Special Olympics Nigeria Coaches Put Unified Sports Training into Action via AirBadminton

August 17, 2021

Special Olympics Nigeria did not let a global pandemic stop it continuing to train its coaches and provide meaningful opportunities for its athletes.

Thanks to support from the Stavros Niarchos Foundation, Special Olympics Nigeria successfully delivered a 21-week Unified Sports programme, which ended in April. Athletes and Unified partners participated in self-development programmes and sports training – football and Badminton World Federation’s newly developed outdoor game AirBadminton – twice a week in various communities and centres. While it was faced with a few challenges due to the pandemic, including the closure of certain sports facilities, it was able to use an open field and kick off the programme on 11 November 2020 with Unified Sports coaches training 51 coaches, certifying 41 new coaches and recertifying 10 others.
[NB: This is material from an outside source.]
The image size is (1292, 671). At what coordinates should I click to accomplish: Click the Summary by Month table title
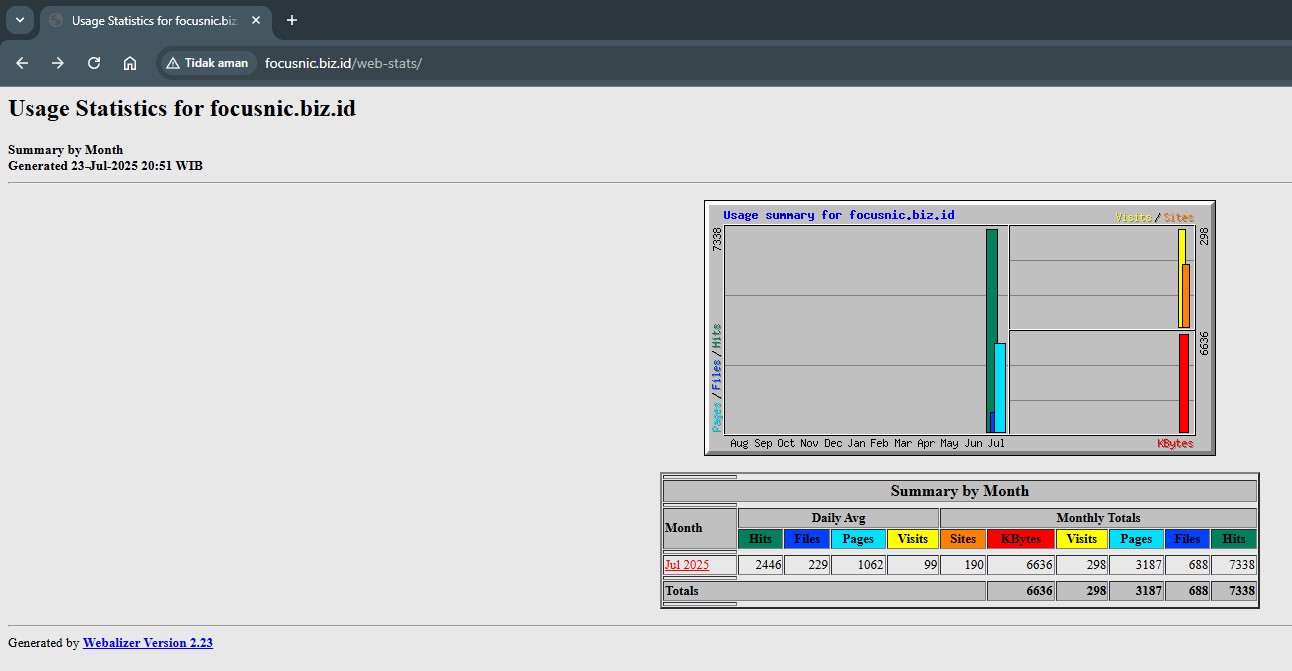click(959, 491)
Special Olympics Nigeria facilitating the AirBadminton Unified Sports coaches training

Samuel Adekunle participated in the programme as an AirBadminton coach. He learned more about coaching Unified Sports and managing relationships with athletes and Unified partners. He also felt he was able to create good relationships with other coaches for support and personal improvement.

“I felt fulfilled because I was able to impart the skills I learnt. I strongly believe the participants’ badminton skills and fitness levels improved during this project, and athletes continue to look forward to the weekly trainings,” he said.

Samuel also said the participants learned how to communicate and socialise with others, had lots of fun and made good friends, demonstrating the true impact of Unified Sports.

Coach Samuel Adekunle explaining badminton skills to an athlete.

Aderibigbe Oluwafemi is an athlete and coach with Special Olympics Nigeria. He took the opportunity to improve his coaching skills as well as participate as an athlete.

“The Unified Sports coach training session exposed me to the uniqueness of Unified Sports principles of playing together, no discrimination, friendships both on and off the field,” he said.

“Training other athletes and Unified partners gave me the self-confidence I needed. I was initially afraid but was able to build my confidence. Most of the participants thought I couldn’t handle the training but once it commenced, the participants’ confidence in me increased through the way I broke down the skills. I learnt many things while participating, such as being brave, self-confident, friendly, tolerant and patient.”

Special Olympics athlete and coach, Aderibigbe Oluwafemi, preparing for a badminton serve.

Special Olympics Nigeria’s Unified Sports programme touched 192 athletes, 186 Unified partners and 51 coaches over 21 weeks. Beneficiaries improved their physical fitness, sports skills and participated in self-development programmes, including a Unified Youth discussion to equip them with life skills and prepare them for the future.

AirBadminton is the Badminton World Federation’s newly developed Outdoor Badminton game.